Procmail offers the ability to pipe mail through programs (filters), and I use this facility from time to time. I'm getting quite a lot of denials when doing this and wonder what the right approach to fixing them is.



Case 1: a locally-written shell script called "spamdomain"

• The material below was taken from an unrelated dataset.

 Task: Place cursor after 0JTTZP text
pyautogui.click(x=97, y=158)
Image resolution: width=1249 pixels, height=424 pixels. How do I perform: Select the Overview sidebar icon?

This is in my ~/bin directory and of type user_home_t

Procmail recipe:
SPAMDOMAIN=`spamdomain`

Result:

Apr 11 16:14:29 goalkeeper kernel: audit(1144768469.242:8006): avc: denied { execute } for pid=16622 comm="procmail" name="spamdomain" dev=dm-1 ino=1399071 scontext=system_u:system_r:procmail_t:s0 tcontext=user_u:object_r:user_home_t:s0 tclass=file

Apr 11 16:14:29 goalkeeper kernel: audit(1144768469.242:8007): avc: denied { execute_no_trans } for pid=16622 comm="procmail" name="spamdomain" dev=dm-1 ino=1399071 scontext=system_u:system_r:procmail_t:s0 tcontext=user_u:object_r:user_home_t:s0 tclass=file


You could relabel it bin_t?

chcon -t bin_t ~/bin/spamdomain


Case 2: piping mail through "sa-learn"

I run spamass-milter to reject mail in-protocol and then my own local filter using procmail on anything that gets through. If I'm sure something's spam, I like spamassassin to learn about it so I might reject it earlier in future. So I pipe it through sa-learn (spamd_exec_t):

Shouldn't sa-learn be labeled spamc_exec_t?

If you change it to

chcon -t spamc_exec_t /usr/bin/sa-learn

Does it work?
Procmail recipe:
:0c
| sa-learn --username=paul@xxxxxxxxxxxx --spam >/dev/null 2>&1

Result:

Apr 11 16:14:41 goalkeeper kernel: audit(1144768481.743:8008): avc: denied { getattr } for pid=16718 comm="bash" name="sa-learn" dev=dm-3 ino=852750 scontext=system_u:system_r:procmail_t:s0 tcontext=system_u:object_r:spamd_exec_t:s0 tclass=file

Apr 11 16:14:41 goalkeeper kernel: audit(1144768481.747:8009): avc: denied { execute } for pid=16718 comm="bash" name="sa-learn" dev=dm-3 ino=852750 scontext=system_u:system_r:procmail_t:s0 tcontext=system_u:object_r:spamd_exec_t:s0 tclass=file

Apr 11 16:14:41 goalkeeper kernel: audit(1144768481.747:8010): avc: denied { read } for pid=16718 comm="bash" name="sa-learn" dev=dm-3 ino=852750 scontext=system_u:system_r:procmail_t:s0 tcontext=system_u:object_r:spamd_exec_t:s0 tclass=file

Apr 11 16:14:41 goalkeeper kernel: audit(1144768481.747:8011): avc: denied { execute_no_trans } for pid=16719 comm="bash" name="sa-learn" dev=dm-3 ino=852750 scontext=system_u:system_r:procmail_t:s0 tcontext=system_u:object_r:spamd_exec_t:s0 tclass=file

Apr 11 16:14:41 goalkeeper kernel: audit(1144768481.799:8012): avc: denied { ioctl } for pid=16719 comm="sa-learn" name="sa-learn" dev=dm-3 ino=852750 scontext=system_u:system_r:procmail_t:s0 tcontext=system_u:object_r:spamd_exec_t:s0 tclass=file

The "bash" denials will be due to procmail forking a shell to handle the redirects.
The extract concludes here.